Strong taste

相変わらずペギー・リーにぞっこんなのだ。1957年、デッカから再びキャピトルに戻って最初のアルバムがこの「The Man I Love」。

オーケストラ・アレンジはネルソン・リドル、指揮してるのがフランク・シナトラという、当時絶頂期にあったコンビのバックアップ。内容はといえば、これはもうペギー・ファンの試金石、じゃない踏み絵といってもいい。無理に形容すれば、全曲大トロの蜂蜜漬け。収録曲はどの曲も素晴らしい。ヴォーカルはもちろん、アレンジ、演奏、どこをとっても最高である。ただ、全体のテンポがほぼ同じ、逆ラモーンズ状態。そして一曲だけでカロリー十分なのよねー、全曲通して聴いたら鼻血を出してもおかしくない。どんな楽曲でもこなせるペギーなのに、どうしてこんなスローでしっとりした曲ばかりでアルバムを構成したのだろうか。

The Man I Love
The Man I Love

1957年といえば、エルヴィスがエド・サリバン・ショーに3回目で結局最後となる出演を果し、グレースランドの家を購入して家族で移り住んだ年でもある。ロックが鎌首をもたげてきてた、いわばミュージック・ビジネスにとって大変動期に当たる。とはいえ、実質的な売り上げでいえばシナトラの方がまだ実績があっただろうし、ましてペギーのキャピトル復帰第1弾だ。

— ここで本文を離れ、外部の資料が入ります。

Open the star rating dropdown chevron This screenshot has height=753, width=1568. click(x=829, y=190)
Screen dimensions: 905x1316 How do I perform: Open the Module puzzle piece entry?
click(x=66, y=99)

「オレがDukeなら、ペギー・リーはQueenだ」とエリントン様がおっしゃってましたが、その女王様とチンピラ番長がプロデューサーを介さず作った、いわばクリエーターが好き放題にやった、この期に及んで許されないような孤高のアルバムだった、というのが私の推測。

正直ディープ・ペギー・ファン以外にはキツイかもしれない。一番最後に聴くことをお勧めしたい。でもオレにとっては身を投げ出すほど最高に痺れる一枚、鼻血出して倒れそうなくらいだ。